# About this task
The answer must be an exact transcription of every record.

• • • • •

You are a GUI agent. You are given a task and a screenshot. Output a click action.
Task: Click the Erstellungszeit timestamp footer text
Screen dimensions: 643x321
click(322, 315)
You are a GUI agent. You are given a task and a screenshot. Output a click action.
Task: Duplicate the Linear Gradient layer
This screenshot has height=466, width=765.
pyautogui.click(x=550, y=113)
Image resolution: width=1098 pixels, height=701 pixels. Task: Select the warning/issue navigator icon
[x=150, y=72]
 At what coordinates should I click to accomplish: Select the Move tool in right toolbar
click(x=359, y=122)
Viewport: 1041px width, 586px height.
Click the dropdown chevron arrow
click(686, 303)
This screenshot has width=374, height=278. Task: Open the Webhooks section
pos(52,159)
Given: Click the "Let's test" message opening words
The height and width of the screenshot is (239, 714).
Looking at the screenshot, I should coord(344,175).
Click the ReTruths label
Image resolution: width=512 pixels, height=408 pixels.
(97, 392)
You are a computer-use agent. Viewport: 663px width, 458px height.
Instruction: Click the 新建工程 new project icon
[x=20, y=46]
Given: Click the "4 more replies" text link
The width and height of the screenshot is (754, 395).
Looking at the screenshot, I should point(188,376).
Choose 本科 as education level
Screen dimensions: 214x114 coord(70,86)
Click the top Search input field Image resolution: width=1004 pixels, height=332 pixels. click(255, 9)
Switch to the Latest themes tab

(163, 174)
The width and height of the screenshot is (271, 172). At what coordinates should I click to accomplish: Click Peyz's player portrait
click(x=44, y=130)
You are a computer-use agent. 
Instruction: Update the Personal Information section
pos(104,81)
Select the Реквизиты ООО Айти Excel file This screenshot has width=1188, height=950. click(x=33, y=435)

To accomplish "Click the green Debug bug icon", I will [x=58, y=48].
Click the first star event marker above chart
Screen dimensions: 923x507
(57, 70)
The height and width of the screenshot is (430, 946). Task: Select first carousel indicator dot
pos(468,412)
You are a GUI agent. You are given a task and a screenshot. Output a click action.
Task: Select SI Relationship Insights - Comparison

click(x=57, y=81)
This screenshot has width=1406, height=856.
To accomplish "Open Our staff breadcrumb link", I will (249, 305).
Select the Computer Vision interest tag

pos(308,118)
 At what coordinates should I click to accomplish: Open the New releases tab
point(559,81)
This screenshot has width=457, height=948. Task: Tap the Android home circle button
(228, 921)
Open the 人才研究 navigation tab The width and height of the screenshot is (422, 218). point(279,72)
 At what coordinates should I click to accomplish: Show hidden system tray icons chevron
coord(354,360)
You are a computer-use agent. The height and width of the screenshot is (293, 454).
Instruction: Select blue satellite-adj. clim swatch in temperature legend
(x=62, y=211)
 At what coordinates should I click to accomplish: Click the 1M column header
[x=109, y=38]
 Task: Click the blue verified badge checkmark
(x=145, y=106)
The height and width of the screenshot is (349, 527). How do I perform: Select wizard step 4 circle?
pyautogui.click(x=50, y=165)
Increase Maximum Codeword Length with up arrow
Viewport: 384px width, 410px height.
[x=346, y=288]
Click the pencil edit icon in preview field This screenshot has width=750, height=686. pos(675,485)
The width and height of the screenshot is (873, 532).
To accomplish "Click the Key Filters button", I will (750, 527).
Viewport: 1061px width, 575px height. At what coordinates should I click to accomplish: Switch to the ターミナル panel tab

• • • • •

# Exercise result
You are a GUI agent. You are given a task and a screenshot. Output a click action.
Task: Click the Erstellungszeit timestamp footer text
Screen dimensions: 643x321
click(322, 315)
You are a GUI agent. You are given a task and a screenshot. Output a click action.
Task: Duplicate the Linear Gradient layer
This screenshot has height=466, width=765.
pyautogui.click(x=550, y=113)
Image resolution: width=1098 pixels, height=701 pixels. Task: Select the warning/issue navigator icon
[x=150, y=72]
 At what coordinates should I click to accomplish: Select the Move tool in right toolbar
click(x=359, y=122)
Viewport: 1041px width, 586px height.
Click the dropdown chevron arrow
click(686, 303)
This screenshot has width=374, height=278. Task: Open the Webhooks section
pos(52,159)
Given: Click the "Let's test" message opening words
The height and width of the screenshot is (239, 714).
Looking at the screenshot, I should coord(344,175).
Click the ReTruths label
Image resolution: width=512 pixels, height=408 pixels.
(97, 392)
You are a computer-use agent. Viewport: 663px width, 458px height.
Instruction: Click the 新建工程 new project icon
[x=20, y=46]
Given: Click the "4 more replies" text link
The width and height of the screenshot is (754, 395).
Looking at the screenshot, I should point(188,376).
Choose 本科 as education level
Screen dimensions: 214x114 coord(70,86)
Click the top Search input field Image resolution: width=1004 pixels, height=332 pixels. click(255, 9)
Switch to the Latest themes tab

(163, 174)
The width and height of the screenshot is (271, 172). At what coordinates should I click to accomplish: Click Peyz's player portrait
click(x=44, y=130)
You are a computer-use agent. 
Instruction: Update the Personal Information section
pos(104,81)
Select the Реквизиты ООО Айти Excel file This screenshot has width=1188, height=950. click(x=33, y=435)

To accomplish "Click the green Debug bug icon", I will [x=58, y=48].
Click the first star event marker above chart
Screen dimensions: 923x507
(57, 70)
The height and width of the screenshot is (430, 946). Task: Select first carousel indicator dot
pos(468,412)
You are a GUI agent. You are given a task and a screenshot. Output a click action.
Task: Select SI Relationship Insights - Comparison

click(x=57, y=81)
This screenshot has width=1406, height=856.
To accomplish "Open Our staff breadcrumb link", I will (249, 305).
Select the Computer Vision interest tag

pos(308,118)
 At what coordinates should I click to accomplish: Open the New releases tab
point(559,81)
This screenshot has width=457, height=948. Task: Tap the Android home circle button
(228, 921)
Open the 人才研究 navigation tab The width and height of the screenshot is (422, 218). point(279,72)
 At what coordinates should I click to accomplish: Show hidden system tray icons chevron
coord(354,360)
You are a computer-use agent. The height and width of the screenshot is (293, 454).
Instruction: Select blue satellite-adj. clim swatch in temperature legend
(x=62, y=211)
 At what coordinates should I click to accomplish: Click the 1M column header
[x=109, y=38]
 Task: Click the blue verified badge checkmark
(x=145, y=106)
The height and width of the screenshot is (349, 527). How do I perform: Select wizard step 4 circle?
pyautogui.click(x=50, y=165)
Increase Maximum Codeword Length with up arrow
Viewport: 384px width, 410px height.
[x=346, y=288]
Click the pencil edit icon in preview field This screenshot has width=750, height=686. pos(675,485)
The width and height of the screenshot is (873, 532).
To accomplish "Click the Key Filters button", I will (750, 527).
Viewport: 1061px width, 575px height. At what coordinates should I click to accomplish: Switch to the ターミナル panel tab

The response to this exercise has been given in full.